There are fertilizers that are formulated for use with RO/distilled, so you might want to start with those.


----------



## Ernie (Dec 30, 2006)

Persephone,
Excerpted from our web site (Culture page under Water and Fertilizer)
"...if your tap water contains more than 300 parts per million (ppm) of dissolved solids, you will be limited as to the varieties that will grow optimally. Adding fertilizer to water will drastically increase its amount of TDS; therefore, less fertilizer is required in water that already has high quantities of minerals in it. Flushing with plain water is more important when high TDS water is used in regular watering. Plants watered with high TDS water may benefit from being grown slightly more moist since dry roots are more likely to be damaged when higher amounts of minerals are present, but be sure to monitor the freshness of the potting mix to prevent root rot." 

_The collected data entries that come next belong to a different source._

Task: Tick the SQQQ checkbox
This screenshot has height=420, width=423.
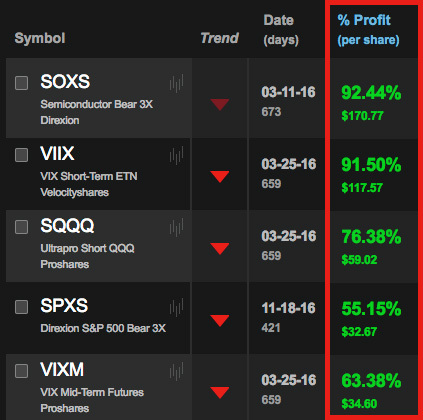Action: click(x=21, y=227)
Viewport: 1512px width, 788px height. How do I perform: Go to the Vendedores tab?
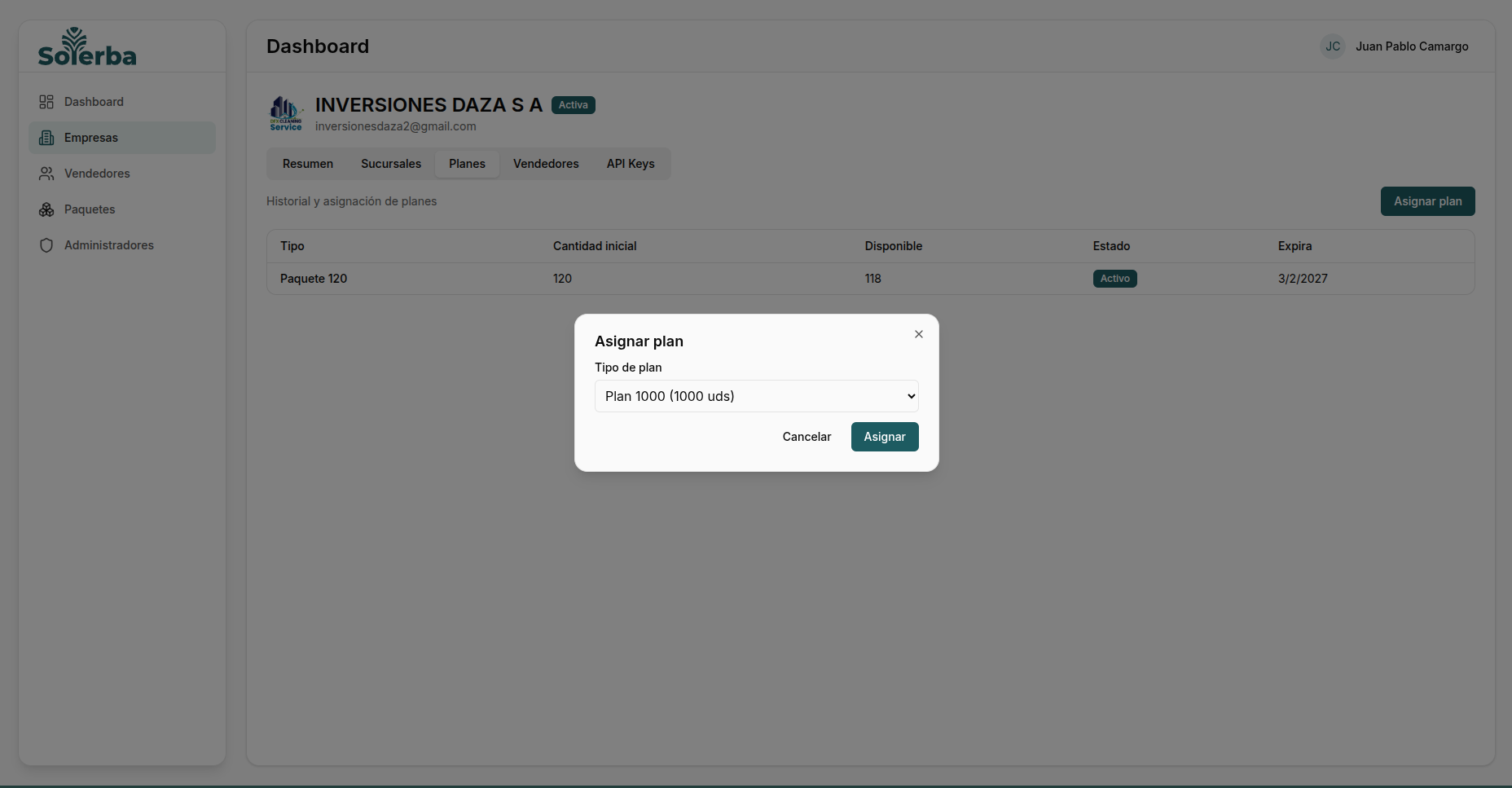point(546,164)
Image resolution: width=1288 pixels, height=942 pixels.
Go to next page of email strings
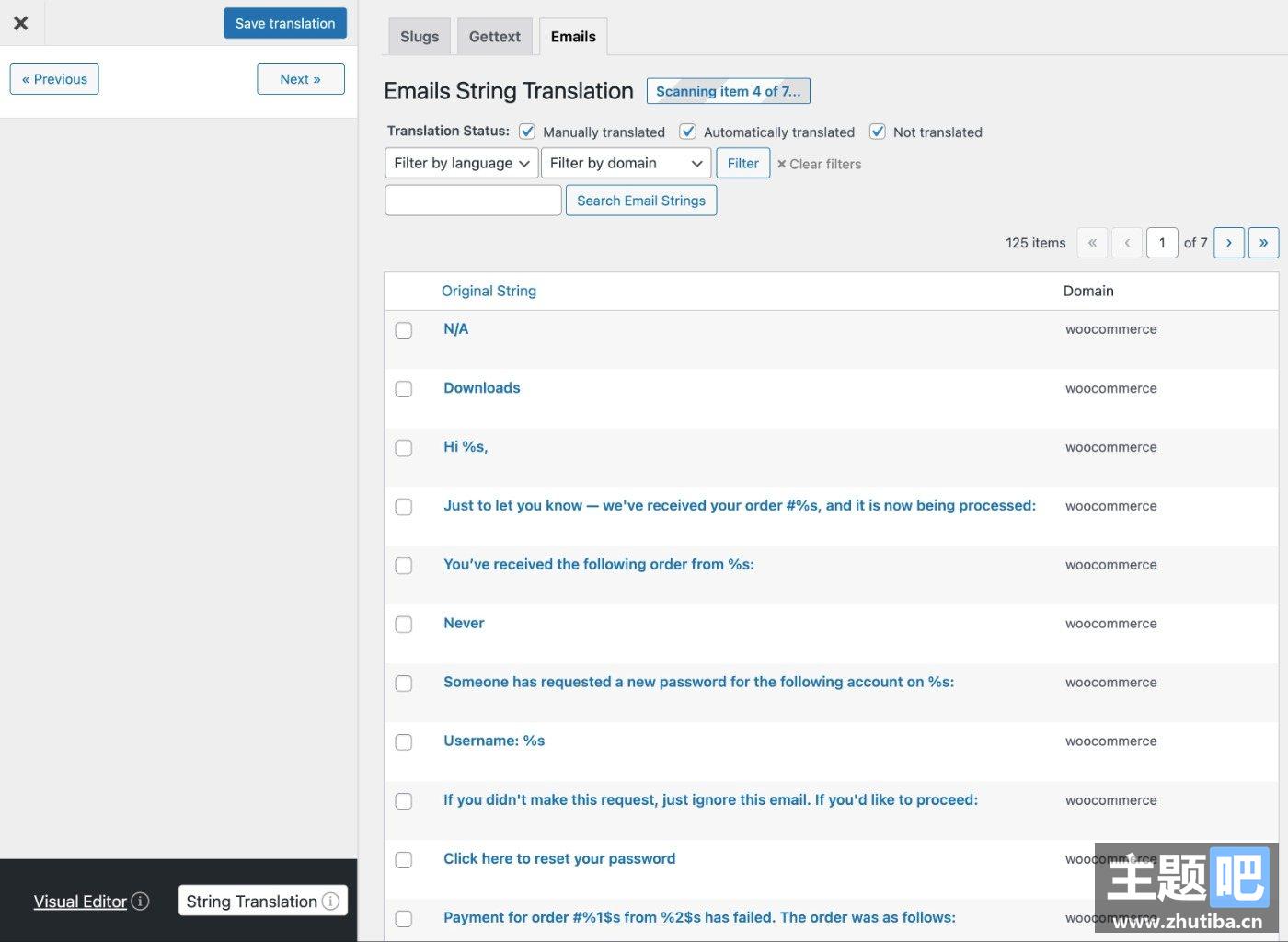1228,243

That 300 ppm is for orchids in general, and Slippers are even more sensitive (with exceptions) as the root hairs are easily burned by excess salts. When our collection was small, we bought water at the grocery store by the gallon. If this isn't feasilbe for daily watering needs, at least get some to flush once a month or so. Avoid Spring Water as it usually has minerals you're trying to avoid. Get RO, Deionized, Distilled, or similar. If you take your own containers (bleach milk jugs OR boost an empty 5 gallon water cooler carboy from work- I didn't say that- OR buy a container at WalMart in the camping dept), lots of stores have self-serve water dispensers that brings the cost down to about $0.30-0.40 per gallon versus about a buck a gallon for "pre-packaged". Home RO units are fairly affordable at about $100-$200. Keep in mind RO units waste several gallons (~2-5 depending on temp, pressure, input water, etc) of brine for each gallon of good water produced. Could jack up your water bill. DI is chaper up front BUT more expensive in the long run due to cartridge replacement or recharging, but has no water waste. 

-Ernie


----------



## Persephone (Dec 30, 2006)

Thanks Ernie! I think I'll read the entire culture section now (may take me a few days) I think that most of my questions will be answered there. So many pages!


----------



## Ernie (Dec 31, 2006)

Persephone,

No sweat. I wrote that back when I had some spare time. Glad I did. Give us a buzz if you have Qs or drop us an e. Glad you're getting some good info off the forum! Keep up the good work. 

-Ernie


----------